### ABOUT THIS EXERCISE
Render these rows as a Markdown table with columns Num and Content, placing each row's number under Num and its text under Content, and omit blank lines.

### DATA FOR THIS TASK
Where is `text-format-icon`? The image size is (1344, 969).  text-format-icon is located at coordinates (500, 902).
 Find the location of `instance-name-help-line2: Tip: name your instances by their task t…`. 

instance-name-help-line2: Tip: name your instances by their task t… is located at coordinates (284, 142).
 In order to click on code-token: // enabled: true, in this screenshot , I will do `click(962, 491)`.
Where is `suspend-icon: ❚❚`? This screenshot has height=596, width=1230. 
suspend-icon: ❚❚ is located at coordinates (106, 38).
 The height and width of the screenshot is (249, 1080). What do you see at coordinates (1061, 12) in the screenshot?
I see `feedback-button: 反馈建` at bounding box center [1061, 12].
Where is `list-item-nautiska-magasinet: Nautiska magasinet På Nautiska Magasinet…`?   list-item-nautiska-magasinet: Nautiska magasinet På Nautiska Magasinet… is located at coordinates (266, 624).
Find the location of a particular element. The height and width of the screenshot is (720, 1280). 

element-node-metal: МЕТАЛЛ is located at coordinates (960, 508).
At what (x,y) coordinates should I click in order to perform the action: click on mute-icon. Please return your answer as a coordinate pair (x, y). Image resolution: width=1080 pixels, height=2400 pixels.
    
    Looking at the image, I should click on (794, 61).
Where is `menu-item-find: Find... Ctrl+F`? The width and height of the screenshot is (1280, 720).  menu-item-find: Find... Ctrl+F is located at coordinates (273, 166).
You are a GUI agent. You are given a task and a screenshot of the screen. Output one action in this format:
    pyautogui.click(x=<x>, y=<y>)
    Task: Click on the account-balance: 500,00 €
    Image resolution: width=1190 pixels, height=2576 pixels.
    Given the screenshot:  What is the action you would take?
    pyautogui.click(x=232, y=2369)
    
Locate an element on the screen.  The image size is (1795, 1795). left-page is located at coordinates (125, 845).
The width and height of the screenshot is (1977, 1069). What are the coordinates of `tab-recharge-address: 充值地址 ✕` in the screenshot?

### REPLY TO THE TASK
| Num | Content |
|---|---|
| 1 | Where is `text-format-icon`? The image size is (1344, 969).  text-format-icon is located at coordinates (500, 902). |
| 2 |  Find the location of `instance-name-help-line2: Tip: name your instances by their task t…`.  |
| 3 | instance-name-help-line2: Tip: name your instances by their task t… is located at coordinates (284, 142). |
| 4 |  In order to click on code-token: // enabled: true, in this screenshot , I will do `click(962, 491)`. |
| 5 | Where is `suspend-icon: ❚❚`? This screenshot has height=596, width=1230.  |
| 6 | suspend-icon: ❚❚ is located at coordinates (106, 38). |
| 7 |  The height and width of the screenshot is (249, 1080). What do you see at coordinates (1061, 12) in the screenshot? |
| 8 | I see `feedback-button: 反馈建` at bounding box center [1061, 12]. |
| 9 | Where is `list-item-nautiska-magasinet: Nautiska magasinet På Nautiska Magasinet…`?   list-item-nautiska-magasinet: Nautiska magasinet På Nautiska Magasinet… is located at coordinates (266, 624). |
| 10 | Find the location of a particular element. The height and width of the screenshot is (720, 1280).  |
| 11 | element-node-metal: МЕТАЛЛ is located at coordinates (960, 508). |
| 12 | At what (x,y) coordinates should I click in order to perform the action: click on mute-icon. Please return your answer as a coordinate pair (x, y). Image resolution: width=1080 pixels, height=2400 pixels. |
| 13 |     Looking at the image, I should click on (794, 61). |
| 14 | Where is `menu-item-find: Find... Ctrl+F`? The width and height of the screenshot is (1280, 720).  menu-item-find: Find... Ctrl+F is located at coordinates (273, 166). |
| 15 | You are a GUI agent. You are given a task and a screenshot of the screen. Output one action in this format: |
| 16 |     pyautogui.click(x=<x>, y=<y>) |
| 17 |     Task: Click on the account-balance: 500,00 € |
| 18 |     Image resolution: width=1190 pixels, height=2576 pixels. |
| 19 |     Given the screenshot:  What is the action you would take? |
| 20 |     pyautogui.click(x=232, y=2369) |
| 21 | Locate an element on the screen.  The image size is (1795, 1795). left-page is located at coordinates (125, 845). |
| 22 | The width and height of the screenshot is (1977, 1069). What are the coordinates of `tab-recharge-address: 充值地址 ✕` in the screenshot? |